As stated in the book, central to the development of the Council’s practice with respect to distinguishing between procedural and substantive matters has been the mechanism of the so-called “double veto”.  The “double veto” refers to a situation which can arise when it is not clear whether a proposal should be considered procedural or substantive.  Should it become necessary for the Council to vote to make this determination, that vote itself has been considered subject to the veto.  In other words, as stated by the representative of Poland at an early meeting of the Council, under Article 27 of the Charter, “whether the matter is procedural or not is not a procedural matter” (our italics).  It is because a single proposal can thus be twice subject to a veto that this scenario has been called the “double veto”.  In the language of the Council, the issue of whether a matter is procedural or substantive has been called the “preliminary question”.

 

In the Council’s history, most instances relating to the “double veto” arose with regard either to the establishment by the Security Council of a subsidiary organ or to the interaction between the Council and the General Assembly on a particular conflict situation.  After practice in both of these areas became more established, the “double veto” ceased to be an issue, and no cases have occurred since 1948.

 

However, the “double veto” could again come into play during the upcoming selection process for the next Secretary-General.  This could occur if consensus is not reached by the Council members on proposed changes to the process, after which one or more Council members might request that a draft resolution on the proposals be put to a vote.  If a permanent member voted against that draft resolution, the Council President would then need to announce whether or not the draft resolution had been adopted. 

 

If the Council President were to announce that the draft resolution was adopted despite the negative vote of a permanent member, this would indicate that in the President’s view, the draft resolution was “procedural”, since otherwise the permanent member's negative vote would have blocked the adoption.  Upon such a pronouncement by the President, the permanent member could take the floor to object to the President’s portrayal of the results of the vote.  By the Council's longstanding practice, the challenge to a President's pronouncement as to the procedural or substantive nature of a proposal cannot be resolved by a ruling of the President.  Rather, the President would be obligated to put to a vote the question of whether the draft resolution is procedural. 

 

On page 327 of the book, it is pointed out that it is possible for the “preliminary question” to be voted upon before or after voting has taken place on the main proposal:

 

“In some cases, members have preferred to await the outcome of the vote on the main

proposal before raising the ‘preliminary question’, since the vote and the President’s

interpretation of the results might obviate the need to take up the ‘preliminary question’.

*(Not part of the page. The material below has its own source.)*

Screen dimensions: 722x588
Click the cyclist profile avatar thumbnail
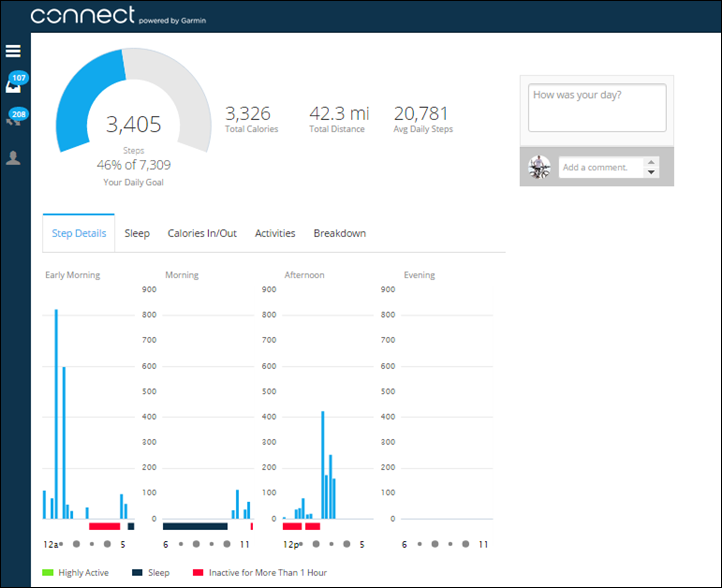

In other cases, some Council members have insisted on first taking up the ‘preliminary

question’ when it has seemed that the way members would vote might depend on whether

the main question was regarded as a matter of procedure or of substance.”

 

In the Council’s practice, there has never been any requirement that a permanent member must give convincing grounds for its stance that a draft resolution is not procedural, and therefore subject to the veto.  Accordingly, even if a majority of the Council members were to state that they considered a draft resolution on the process for recommending the Secretary-General to be procedural, based on the Council’s early interpretation of Article 27 and its resulting practice, the matter would be determined solely by a vote to which the veto applies.  However, in one 1959 case, a President persisted with his determination that an issue was not substantive, and the Soviet Union was not able to prevail in its contrary view.  This case creates a window of uncertainty as to the present validity of the “double veto”. 

 

Given this uncertainty, although change to the Council’s process for appointing the Secretary-General might appear logically to fall within the category of “procedure”, it would seem that this determination cannot be established before a case of an actual vote on the Council’s nomination process in fact arises.